At that time, the government forecast the overall cost of starting and running the field through the 2040s would be $136 billion. The experimental period covers exploration and development at the field through the start of production, which Mynbayev said is on target to meet an October 2013 deadline.
``We've agreed to cost increases when they're based on market conditions,'' Mynbayev said today. ``We didn't agree when it was based on mistakes or reconfigurations. We can change the budget in the future if market conditions change''
Eni and partners, including Exxon Mobil Corp., Royal Dutch Shell Plc and Total SA, have pushed back the start date of the field four times due to cost overruns and delays. The 2013 target date is eight years behind the original schedule.
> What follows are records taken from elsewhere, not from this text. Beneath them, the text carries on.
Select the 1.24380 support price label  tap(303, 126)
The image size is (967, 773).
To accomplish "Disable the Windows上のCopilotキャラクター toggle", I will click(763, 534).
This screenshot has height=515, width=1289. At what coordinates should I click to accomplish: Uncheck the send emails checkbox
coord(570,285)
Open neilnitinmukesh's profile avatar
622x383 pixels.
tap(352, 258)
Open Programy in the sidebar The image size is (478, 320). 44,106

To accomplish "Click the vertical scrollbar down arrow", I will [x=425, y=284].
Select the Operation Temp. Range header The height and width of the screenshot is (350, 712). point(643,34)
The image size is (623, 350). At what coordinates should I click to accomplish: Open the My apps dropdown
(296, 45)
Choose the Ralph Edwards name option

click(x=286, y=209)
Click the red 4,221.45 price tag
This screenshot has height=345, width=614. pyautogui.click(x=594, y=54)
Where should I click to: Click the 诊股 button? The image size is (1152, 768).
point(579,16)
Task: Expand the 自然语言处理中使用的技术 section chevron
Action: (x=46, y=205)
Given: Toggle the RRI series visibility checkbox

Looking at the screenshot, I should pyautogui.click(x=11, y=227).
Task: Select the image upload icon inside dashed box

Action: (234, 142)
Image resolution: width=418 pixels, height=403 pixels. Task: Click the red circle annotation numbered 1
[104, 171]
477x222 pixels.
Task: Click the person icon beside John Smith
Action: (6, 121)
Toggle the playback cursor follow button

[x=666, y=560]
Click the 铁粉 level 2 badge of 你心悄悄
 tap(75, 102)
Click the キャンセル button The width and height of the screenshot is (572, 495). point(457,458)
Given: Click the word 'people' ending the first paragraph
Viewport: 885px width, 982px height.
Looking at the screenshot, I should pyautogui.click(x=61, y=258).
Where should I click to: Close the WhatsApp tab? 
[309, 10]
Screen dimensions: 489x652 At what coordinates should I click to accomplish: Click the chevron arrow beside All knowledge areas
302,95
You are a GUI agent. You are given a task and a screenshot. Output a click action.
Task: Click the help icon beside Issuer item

Paolo Scaroni, Eni's chief executive officer, and Christophe de Margerie, his counterpart at Total, both said in July they hoped to have first oil flowing before Oct. 2013. Eni declined to comment on the budget or timeline for the field.
Sulfur Gas
Technical issues like the presence of dangerous sulfur gases caused some delays as Eni had to reconfigure the field's layout to house workers on artificial islands in the Caspian Sea away from the wells.
Eni's initial budget projected capital expenditure at $10 billion for the experimental phase. It raised that to $19 billion in February 2007, in part because of the need to redesign the field.
Kazakhstan's national oil company is a partner in the project and will pay its share of the group's costs, Mynbayev said. Other partners are ConocoPhillips and Japan's Inpex Holdings Inc.
Eni is currently sole operator of the Kashagan development. The Rome-based company will jointly run the field with some of the partners after production starts, according to a revised production accord agreed to in January.
To contact the reporter on this story: Anthony DiPaola in Rome at adipaola@bloomberg.net.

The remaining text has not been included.